▶ **Extract**

______

In other ways, however, seminary is like any other grad program – that is to say, a self-selecting bubble, populated by folks who share, for the most part, a worldview and a specialized lexicon to accompany and articulate that worldview. Every profession and specialization has its own jargon, to enable practitioners to communicate efficiently and effectively within their field, and grad school is where we go to learn the tools and tricks of the trade. Little wonder then if we pick up some of the characteristic modes of speech and thought of our field – to a certain extent, that’s precisely the point.

The danger arises, however, when the time comes to interact with the “outside world.” I’m not even talking about theology’s well-documented tendency to get stuck in its own head, to fail to relate Scholastic proofs for the existence of God and arguments for and against the ontological unity of the Trinity to the concrete facts of human living. I’m talking about those of us who are committed to living our faith, to creating peace in the world and justice in society. My school happens to occupy a particular corner of the culture of leftist academia where we toss around phrases like “neo-imperialism” and “intersectionality” and “q***ring the binary” and “radical inclusivity” and “internalized oppression” and “theologies of disruption” like Russell Wilson throwing a touchdown pass.

______

Item position entries
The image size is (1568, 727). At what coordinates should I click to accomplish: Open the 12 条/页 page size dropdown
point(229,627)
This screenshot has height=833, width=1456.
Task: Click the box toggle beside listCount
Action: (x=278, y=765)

______

▶ **Problem set**
1. In the passage on seminary jargon, list every phrase given in quotation marks as an example of what students toss around at the writer's school.
2. Continue the passage on seminary jargon from its final sentence.

▶ **Set of answers**
1.
- "neo-imperialism"
- "intersectionality"
- "q***ring the binary"
- "radical inclusivity"
- "internalized oppression"
- "theologies of disruption"

2.
Language and football are much the same: sometimes, despite our best attempts and intentions, we simply fail to make the pass. (Photo of Russell Wilson from USA Today.)

It’s not that I think the ideas to which these words refer are necessarily wrong, “postmodern liberal fascism” or what have you. But not unlike Mr. Wilson’s game-ending pass in last night’s Super Bowl, I worry that our meaning will be intercepted en route to those with whom we’re hoping to communicate. Because the vast majority of people just don’t talk like that! Certainly not the people we’re hoping most to reach in our struggle for a more caring, more just world. It’s a textbook example of what famed Harvard linguist Steven Pinker refers to as the Curse of Knowledge: “[the] difficulty in imagining what it is like for someone else not to know something that you know.” It’s almost as if, despite our rhetoric, we’re more interested in talking to one another than in talking to the rest of the world.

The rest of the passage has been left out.